_AIM OF THE EXERCISE_.
Please print each entry below exactly as it reads.

_DATA SHOWN_.

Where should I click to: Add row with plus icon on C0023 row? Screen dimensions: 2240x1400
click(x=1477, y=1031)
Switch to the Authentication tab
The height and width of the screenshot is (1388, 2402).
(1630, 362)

_FINAL ANSWER_.
Where should I click to: Add row with plus icon on C0023 row? Screen dimensions: 2240x1400
click(x=1477, y=1031)
Switch to the Authentication tab
The height and width of the screenshot is (1388, 2402).
(1630, 362)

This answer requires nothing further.